EXERCISE BRIEF =>
A bare count is the expected answer, namely the number of lines in the records that have the word "date".

GIVEN RECORDS =>
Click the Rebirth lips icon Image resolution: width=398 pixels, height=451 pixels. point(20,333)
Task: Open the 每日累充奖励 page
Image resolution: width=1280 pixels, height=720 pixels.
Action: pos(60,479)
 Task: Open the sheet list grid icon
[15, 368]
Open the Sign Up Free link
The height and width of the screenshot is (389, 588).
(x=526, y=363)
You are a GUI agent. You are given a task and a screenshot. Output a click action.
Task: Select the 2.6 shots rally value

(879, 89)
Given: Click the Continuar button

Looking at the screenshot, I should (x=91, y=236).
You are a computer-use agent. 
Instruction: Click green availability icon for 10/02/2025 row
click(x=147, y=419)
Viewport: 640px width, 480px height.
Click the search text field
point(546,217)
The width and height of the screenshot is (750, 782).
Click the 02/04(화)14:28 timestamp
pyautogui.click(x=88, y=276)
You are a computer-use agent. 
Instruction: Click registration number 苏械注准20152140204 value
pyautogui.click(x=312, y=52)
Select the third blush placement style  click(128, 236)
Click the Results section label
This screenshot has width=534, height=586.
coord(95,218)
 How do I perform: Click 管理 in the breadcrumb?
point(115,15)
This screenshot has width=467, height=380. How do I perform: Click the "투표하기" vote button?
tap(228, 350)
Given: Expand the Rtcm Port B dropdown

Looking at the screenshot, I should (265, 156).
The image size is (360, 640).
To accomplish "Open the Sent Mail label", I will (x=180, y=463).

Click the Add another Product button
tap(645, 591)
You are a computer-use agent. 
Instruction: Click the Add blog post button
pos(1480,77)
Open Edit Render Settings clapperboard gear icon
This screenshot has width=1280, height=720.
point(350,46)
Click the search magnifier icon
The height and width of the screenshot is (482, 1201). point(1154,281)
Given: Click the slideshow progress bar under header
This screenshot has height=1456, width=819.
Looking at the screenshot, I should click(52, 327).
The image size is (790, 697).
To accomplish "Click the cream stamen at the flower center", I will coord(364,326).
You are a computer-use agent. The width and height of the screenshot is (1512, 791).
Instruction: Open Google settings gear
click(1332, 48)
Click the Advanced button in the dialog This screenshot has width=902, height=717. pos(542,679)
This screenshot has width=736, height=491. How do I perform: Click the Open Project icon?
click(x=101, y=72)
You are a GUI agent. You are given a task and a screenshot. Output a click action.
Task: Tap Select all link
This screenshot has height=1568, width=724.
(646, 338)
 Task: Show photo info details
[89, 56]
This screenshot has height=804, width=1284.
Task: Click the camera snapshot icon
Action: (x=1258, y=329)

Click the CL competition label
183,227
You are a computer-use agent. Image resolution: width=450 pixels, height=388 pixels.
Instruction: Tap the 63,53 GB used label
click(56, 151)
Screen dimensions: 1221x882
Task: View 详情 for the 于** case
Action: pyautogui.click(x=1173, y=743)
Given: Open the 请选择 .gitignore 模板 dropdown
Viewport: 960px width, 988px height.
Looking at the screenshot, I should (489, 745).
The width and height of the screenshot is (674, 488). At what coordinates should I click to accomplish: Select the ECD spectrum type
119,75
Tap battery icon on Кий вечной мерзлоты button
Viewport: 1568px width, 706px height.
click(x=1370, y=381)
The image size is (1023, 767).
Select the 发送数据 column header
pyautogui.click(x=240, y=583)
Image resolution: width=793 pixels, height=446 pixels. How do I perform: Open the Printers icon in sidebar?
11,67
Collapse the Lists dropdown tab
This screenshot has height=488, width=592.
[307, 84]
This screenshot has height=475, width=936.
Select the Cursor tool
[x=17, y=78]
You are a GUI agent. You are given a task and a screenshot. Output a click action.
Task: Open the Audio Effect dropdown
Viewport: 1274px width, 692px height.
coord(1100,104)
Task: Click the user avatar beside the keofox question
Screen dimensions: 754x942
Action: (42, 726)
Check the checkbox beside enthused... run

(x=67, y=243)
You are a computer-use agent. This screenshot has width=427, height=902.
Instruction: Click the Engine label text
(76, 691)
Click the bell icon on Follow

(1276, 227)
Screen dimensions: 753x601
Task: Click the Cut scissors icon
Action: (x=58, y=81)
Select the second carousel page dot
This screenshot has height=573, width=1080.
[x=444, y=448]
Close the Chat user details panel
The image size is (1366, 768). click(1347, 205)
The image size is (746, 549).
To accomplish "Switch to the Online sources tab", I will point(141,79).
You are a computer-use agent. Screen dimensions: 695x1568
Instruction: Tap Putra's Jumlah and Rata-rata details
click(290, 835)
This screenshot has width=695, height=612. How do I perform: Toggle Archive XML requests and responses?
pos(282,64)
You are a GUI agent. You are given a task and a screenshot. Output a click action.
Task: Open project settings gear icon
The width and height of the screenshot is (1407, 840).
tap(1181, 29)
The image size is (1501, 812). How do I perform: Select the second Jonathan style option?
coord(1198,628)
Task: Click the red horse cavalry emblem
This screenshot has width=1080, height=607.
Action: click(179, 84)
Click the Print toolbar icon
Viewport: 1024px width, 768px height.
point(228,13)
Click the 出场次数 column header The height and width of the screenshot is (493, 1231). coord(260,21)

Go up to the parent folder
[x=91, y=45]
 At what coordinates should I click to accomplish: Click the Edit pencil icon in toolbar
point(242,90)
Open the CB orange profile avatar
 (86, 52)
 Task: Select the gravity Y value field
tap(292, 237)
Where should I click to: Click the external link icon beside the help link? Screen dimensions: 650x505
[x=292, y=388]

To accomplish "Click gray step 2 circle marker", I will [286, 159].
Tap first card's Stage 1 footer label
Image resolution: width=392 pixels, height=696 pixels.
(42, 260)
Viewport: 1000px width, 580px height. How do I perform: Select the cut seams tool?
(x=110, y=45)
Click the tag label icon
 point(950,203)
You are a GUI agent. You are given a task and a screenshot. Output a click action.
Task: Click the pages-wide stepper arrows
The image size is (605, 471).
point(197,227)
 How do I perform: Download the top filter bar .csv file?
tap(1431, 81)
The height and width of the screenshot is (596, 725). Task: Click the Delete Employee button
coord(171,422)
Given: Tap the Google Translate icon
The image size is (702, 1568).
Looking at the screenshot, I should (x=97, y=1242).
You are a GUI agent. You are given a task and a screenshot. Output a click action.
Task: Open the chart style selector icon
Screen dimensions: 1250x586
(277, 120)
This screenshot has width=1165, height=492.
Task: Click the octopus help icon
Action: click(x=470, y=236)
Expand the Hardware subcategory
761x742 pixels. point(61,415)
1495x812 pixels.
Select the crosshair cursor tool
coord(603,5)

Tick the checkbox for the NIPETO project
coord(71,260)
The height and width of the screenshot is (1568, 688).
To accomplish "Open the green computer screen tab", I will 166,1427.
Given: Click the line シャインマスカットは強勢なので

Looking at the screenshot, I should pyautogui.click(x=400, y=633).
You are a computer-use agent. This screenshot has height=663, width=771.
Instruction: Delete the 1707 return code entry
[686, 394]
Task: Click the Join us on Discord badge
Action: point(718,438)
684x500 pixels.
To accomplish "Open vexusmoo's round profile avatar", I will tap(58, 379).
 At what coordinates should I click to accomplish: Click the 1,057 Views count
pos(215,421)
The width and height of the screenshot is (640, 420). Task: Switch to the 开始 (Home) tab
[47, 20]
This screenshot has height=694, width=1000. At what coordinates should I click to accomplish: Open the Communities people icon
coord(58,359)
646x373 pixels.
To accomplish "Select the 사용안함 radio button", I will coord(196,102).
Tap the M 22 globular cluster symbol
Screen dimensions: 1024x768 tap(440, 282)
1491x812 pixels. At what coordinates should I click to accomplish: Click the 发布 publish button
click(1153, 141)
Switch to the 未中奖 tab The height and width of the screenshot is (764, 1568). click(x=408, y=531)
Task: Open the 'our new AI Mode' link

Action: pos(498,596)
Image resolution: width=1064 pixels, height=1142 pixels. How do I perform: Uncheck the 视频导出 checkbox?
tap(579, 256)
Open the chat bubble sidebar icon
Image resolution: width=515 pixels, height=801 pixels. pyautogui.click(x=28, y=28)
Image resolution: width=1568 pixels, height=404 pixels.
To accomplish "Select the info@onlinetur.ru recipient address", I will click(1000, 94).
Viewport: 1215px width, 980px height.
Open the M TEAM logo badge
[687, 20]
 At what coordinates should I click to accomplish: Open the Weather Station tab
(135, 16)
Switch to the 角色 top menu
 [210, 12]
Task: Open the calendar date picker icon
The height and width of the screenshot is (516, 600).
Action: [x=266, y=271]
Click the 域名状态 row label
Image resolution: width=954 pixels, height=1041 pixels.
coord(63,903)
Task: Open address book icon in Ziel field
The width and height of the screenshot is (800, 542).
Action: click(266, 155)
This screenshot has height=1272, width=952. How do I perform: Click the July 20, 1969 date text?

RESPONSE FOR THIS EXERCISE =>
2